Adding dynamic content to your home page with WebFetch, wget and sed...
08/21/2000
(copyleft) 2000 by Brian Coyle brianc@magicnet.net
This document may be freely distributed under the FDL.
http://www.gnu.org/copyleft/fdl.html
INTRO
In November 1999, Ian Kluft author of WebFetch [1], gave a presentation
to ELUG [2]. WebFetch is a collection of Perl modules providing the
framework to collect (or prefetch) web information for inclusion on a
web server.
Since I was running Apache on my home server, I figured this would be
an excellent tool to add some dynamic content to my home page. Prior to
building the dynamic home page, it was a simple collection of search engine
forms [0].
Following the WebFetch instructions, I setup a cron job to collect the
headlines for Slashdot and LinuxToday. Then I modified my Apache config
to process .shtml files and embed the include files. Finally, I copied
my index.html file to index.shtml and added the include comments.

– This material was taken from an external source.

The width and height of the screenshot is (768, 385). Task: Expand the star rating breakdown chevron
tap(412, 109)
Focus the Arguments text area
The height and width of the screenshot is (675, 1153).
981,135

This worked well as an initial prototype, but I wanted to also fetch
headlines from SolarisCentral and Hacker News Network. These sites
didn't have WebFetch modules. I also decided to grab the Daily
Static comic from UserFriendly. [See important note below on
copyrights and politics of prefetching - 3]

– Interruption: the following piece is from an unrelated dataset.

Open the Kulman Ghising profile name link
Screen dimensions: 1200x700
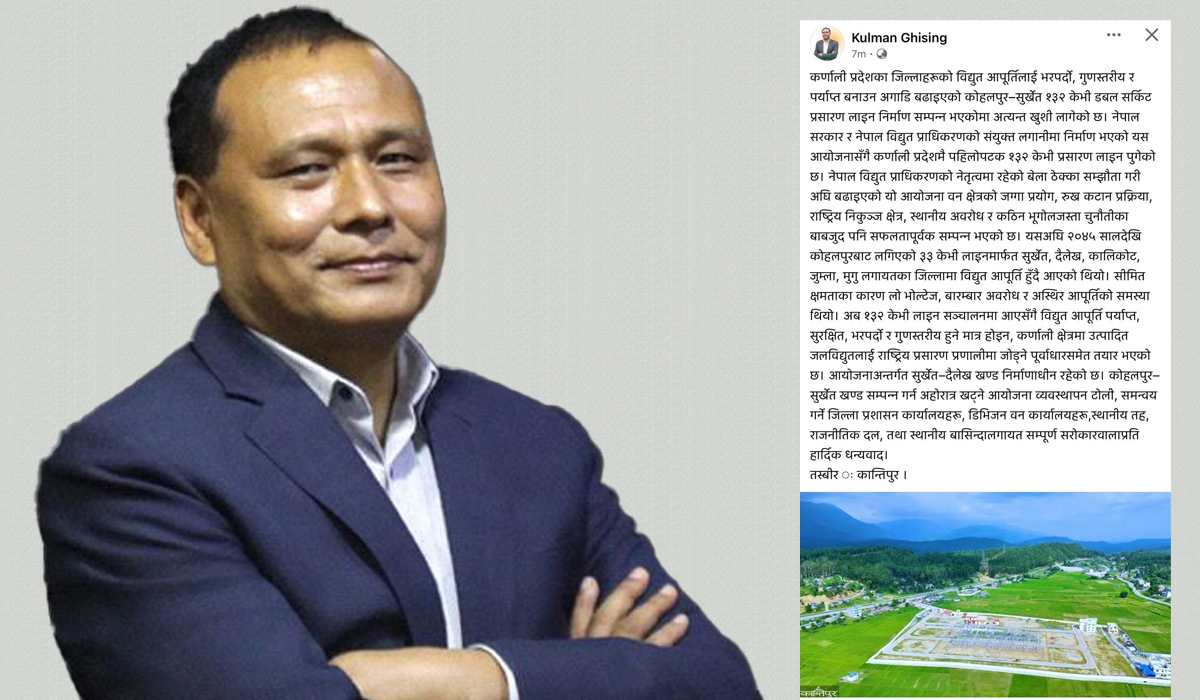point(899,38)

I was quite happy with the new look of my new page, but my wife asked "Gee,
you've got all that Geek News and stuff, how about adding something I
might be interested in"?
So, I set off to get the newspaper headlines from the Orlando Sentinel,
the local radar image from Channel 9 television and the regional
satellite image from CNN.
Now my personal home page is automatically updated a few times each day
and since the content is stored locally on my server, I don't have to
connect to the Internet to peruse the headlines. I can pick and choose the
links I want to follow...
PUTTING IT ALL TOGETHER
I won't go into the details of getting, installing and configuring your
system for WebFetch. That's covered in the WebFetch documentation and FAQ.
I will show you how I put together the complete package, including the
cron scripts to collect and parse the data.
Once you have WebFetch installed and tested, you'll need to decide where
to put your scripts and resulting content files. I use $HOME/bin to
store my scripts and created a 'fetched' directory under my Apache
html doc root.
Next, decide what content, headlines or whatever you wish to fetch.
Check to see if the site already has a WebFetch module or offers
a 'syndication file'. Obviously, an existing WebFetch module will
make things much easier.
As mentioned in the INTRO, I selected Slashdot and LinuxToday headlines
(these have WebFetch modules), the syndicated SolarisCentral and Hacker
News Headlines, along with headlines from the Orlando Sentinel.
Additionally, I prefetch the UserFriendly comic strip and weather images.
While SolarisCentral offers a syndication file, it is in text format and
requires some parsing to convert to html. Fortunately, SC also offers
a ksh script to do just that [4]. I modified that script, primarily changing
to bash, but also to output the html as I wanted it formatted.
Now we need to fetch, parse and output the desired HTML. I accomplished
this with a 'webfetch' script kicked off a few times each day via cron.
Here's the crontab entry-
30 7,12,17,20 * * * /home/brian/bin/webfetch
The quickest way to learn something is to dive in- so let's!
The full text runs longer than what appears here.